I was delivered in this first room of the two rooms. I was born in the presence of the owner of the house, my grandmother, who blessed me with a name, a name that stands on papers, and faces the readers who do not struggle to figure out who I am. My delivery happened in the care of Mrs Kopo, one of the three nurses of the township. She knew my home because she had once lived there and so I could land in her hands.
I was pushed through the birth passage of a young woman whose face was pained and who was sweating. My hands were clenched in fists, refusing to reveal the prize.
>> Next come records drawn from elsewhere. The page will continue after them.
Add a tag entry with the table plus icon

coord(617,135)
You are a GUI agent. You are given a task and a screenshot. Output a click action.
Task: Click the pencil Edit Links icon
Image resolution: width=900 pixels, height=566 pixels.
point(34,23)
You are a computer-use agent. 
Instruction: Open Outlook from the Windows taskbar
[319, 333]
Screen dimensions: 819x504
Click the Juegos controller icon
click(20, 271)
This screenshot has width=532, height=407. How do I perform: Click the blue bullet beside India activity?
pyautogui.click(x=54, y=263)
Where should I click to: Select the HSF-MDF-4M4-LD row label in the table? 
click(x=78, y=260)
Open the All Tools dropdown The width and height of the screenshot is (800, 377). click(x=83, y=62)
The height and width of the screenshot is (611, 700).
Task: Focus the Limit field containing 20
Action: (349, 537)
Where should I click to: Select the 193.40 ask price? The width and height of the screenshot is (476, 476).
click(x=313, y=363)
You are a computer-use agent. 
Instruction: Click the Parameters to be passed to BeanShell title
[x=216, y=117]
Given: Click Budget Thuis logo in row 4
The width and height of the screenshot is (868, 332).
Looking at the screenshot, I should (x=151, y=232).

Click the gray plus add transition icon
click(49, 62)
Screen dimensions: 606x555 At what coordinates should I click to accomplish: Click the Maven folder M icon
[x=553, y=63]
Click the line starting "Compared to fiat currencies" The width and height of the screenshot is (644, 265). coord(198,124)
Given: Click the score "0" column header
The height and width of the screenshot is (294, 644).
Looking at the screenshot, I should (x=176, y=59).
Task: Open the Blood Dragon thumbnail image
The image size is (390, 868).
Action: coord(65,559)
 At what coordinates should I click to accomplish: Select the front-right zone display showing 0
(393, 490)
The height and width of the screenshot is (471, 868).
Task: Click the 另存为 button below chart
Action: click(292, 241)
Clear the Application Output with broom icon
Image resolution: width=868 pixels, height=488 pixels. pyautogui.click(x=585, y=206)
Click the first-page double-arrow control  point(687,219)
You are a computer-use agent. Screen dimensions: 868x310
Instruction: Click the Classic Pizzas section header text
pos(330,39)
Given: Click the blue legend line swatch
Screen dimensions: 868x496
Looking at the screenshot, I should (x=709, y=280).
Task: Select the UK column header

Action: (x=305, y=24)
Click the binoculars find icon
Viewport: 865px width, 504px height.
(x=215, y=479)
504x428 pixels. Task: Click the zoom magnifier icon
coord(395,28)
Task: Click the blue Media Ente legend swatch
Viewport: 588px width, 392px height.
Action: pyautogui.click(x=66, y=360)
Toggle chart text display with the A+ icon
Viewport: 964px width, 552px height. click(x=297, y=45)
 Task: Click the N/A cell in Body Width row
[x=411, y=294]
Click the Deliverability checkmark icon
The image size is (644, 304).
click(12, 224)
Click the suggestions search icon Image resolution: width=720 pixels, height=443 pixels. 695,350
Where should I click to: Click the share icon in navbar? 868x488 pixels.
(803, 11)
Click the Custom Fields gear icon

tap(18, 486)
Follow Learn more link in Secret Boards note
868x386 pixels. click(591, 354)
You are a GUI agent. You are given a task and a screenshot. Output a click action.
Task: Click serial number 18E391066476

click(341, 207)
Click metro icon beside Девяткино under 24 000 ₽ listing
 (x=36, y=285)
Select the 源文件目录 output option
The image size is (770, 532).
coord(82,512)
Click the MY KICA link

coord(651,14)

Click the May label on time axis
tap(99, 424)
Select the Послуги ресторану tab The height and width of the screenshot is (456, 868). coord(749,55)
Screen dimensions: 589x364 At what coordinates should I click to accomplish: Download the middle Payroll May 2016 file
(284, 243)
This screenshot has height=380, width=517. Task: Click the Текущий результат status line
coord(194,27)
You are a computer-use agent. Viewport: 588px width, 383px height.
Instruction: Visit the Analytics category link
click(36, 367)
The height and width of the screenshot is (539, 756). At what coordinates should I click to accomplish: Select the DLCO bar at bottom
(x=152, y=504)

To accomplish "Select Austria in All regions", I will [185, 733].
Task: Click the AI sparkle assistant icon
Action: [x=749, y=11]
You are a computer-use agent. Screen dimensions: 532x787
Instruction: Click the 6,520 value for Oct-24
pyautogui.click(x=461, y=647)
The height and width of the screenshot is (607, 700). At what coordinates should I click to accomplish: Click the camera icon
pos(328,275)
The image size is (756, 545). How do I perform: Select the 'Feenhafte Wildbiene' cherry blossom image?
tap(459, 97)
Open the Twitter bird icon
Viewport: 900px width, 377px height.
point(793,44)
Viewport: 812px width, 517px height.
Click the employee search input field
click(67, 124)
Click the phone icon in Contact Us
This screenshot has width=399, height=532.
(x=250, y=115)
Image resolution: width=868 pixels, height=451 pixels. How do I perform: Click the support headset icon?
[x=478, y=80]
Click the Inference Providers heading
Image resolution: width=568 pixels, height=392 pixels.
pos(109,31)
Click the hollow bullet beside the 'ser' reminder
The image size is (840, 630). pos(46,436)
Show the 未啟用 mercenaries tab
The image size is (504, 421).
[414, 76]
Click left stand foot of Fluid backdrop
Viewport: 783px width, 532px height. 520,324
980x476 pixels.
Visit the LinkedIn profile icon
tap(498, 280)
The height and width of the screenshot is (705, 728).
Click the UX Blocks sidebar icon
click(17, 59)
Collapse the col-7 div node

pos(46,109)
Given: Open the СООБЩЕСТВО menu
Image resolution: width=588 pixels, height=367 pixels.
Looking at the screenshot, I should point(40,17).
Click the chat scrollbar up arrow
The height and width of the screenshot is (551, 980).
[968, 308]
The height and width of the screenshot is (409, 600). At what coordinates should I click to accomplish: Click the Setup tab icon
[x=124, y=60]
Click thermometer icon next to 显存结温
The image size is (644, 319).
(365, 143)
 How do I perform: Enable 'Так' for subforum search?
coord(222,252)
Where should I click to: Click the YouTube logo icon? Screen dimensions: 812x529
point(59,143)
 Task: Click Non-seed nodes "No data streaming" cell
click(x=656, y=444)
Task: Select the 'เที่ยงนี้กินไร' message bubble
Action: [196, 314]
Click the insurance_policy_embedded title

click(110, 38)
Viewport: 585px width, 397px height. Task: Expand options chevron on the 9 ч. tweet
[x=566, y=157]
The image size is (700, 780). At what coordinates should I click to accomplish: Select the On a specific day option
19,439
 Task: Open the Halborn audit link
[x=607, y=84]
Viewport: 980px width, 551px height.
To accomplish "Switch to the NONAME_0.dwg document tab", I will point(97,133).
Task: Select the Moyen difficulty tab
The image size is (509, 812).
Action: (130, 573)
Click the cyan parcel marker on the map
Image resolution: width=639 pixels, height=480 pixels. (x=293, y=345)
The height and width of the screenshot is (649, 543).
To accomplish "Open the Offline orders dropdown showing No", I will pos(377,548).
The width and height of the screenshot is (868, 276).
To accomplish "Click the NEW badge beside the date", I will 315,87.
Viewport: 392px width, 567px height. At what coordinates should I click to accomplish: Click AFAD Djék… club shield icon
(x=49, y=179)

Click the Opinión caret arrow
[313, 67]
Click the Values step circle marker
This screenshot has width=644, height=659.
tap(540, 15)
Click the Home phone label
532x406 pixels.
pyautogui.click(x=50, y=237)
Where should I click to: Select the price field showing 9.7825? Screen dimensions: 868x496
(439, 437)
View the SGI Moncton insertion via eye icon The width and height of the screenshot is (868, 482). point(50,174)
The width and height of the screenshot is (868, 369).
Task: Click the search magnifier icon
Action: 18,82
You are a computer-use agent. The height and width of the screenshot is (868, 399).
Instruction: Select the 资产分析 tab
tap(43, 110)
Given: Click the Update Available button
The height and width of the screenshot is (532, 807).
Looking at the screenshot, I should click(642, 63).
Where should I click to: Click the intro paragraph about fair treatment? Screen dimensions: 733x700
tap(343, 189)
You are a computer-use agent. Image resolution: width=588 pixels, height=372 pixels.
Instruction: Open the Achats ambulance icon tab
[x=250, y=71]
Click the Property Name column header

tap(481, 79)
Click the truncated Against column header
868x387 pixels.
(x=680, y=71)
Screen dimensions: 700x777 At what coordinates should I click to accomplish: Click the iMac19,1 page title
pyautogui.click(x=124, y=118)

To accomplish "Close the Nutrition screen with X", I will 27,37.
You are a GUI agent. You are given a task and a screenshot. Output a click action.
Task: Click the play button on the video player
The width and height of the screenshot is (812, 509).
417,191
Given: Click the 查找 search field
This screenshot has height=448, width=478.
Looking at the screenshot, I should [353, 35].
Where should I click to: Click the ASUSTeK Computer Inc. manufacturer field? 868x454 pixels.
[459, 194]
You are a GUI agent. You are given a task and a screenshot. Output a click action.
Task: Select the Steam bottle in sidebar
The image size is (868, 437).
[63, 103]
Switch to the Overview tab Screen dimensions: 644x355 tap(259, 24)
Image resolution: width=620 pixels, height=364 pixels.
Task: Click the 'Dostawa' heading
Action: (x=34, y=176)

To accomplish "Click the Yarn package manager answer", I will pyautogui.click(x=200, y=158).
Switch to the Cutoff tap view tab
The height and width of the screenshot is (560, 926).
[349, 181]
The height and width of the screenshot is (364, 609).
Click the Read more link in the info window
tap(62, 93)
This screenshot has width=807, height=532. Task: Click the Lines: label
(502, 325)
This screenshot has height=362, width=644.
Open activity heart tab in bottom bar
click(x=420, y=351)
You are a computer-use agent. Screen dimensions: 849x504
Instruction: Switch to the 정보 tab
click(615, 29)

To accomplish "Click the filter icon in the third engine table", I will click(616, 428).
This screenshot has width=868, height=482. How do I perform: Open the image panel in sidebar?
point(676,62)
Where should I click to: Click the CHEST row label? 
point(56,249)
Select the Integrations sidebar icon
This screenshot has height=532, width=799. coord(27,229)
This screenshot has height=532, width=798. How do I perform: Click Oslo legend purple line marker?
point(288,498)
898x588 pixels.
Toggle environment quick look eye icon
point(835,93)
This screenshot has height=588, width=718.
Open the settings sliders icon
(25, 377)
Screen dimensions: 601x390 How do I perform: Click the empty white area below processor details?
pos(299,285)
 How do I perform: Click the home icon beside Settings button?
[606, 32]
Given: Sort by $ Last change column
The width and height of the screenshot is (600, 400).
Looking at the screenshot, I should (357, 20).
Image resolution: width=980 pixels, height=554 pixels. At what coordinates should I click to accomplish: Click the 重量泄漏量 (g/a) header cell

Before me, fate had had a different texture for my grandmother. Her first child, my mother, was born in a missionary hospital on white linen, under the care of respected nurses. The child landed in the hands of a white doctor. It was a special birth, the first in my grandmother's life and the only one in such conditions. All children thereafter, including me, her first grandchild, were born on the hard concrete of municipal homes.
I have vague memories of my mother. But I know she knew me very well. She would have looked at me after birth. She would have known if I was in a small body or not. The question is, when she noticed that I had no hair, could she make out who my father was? If she had had a chance to give me a name, what would that have been?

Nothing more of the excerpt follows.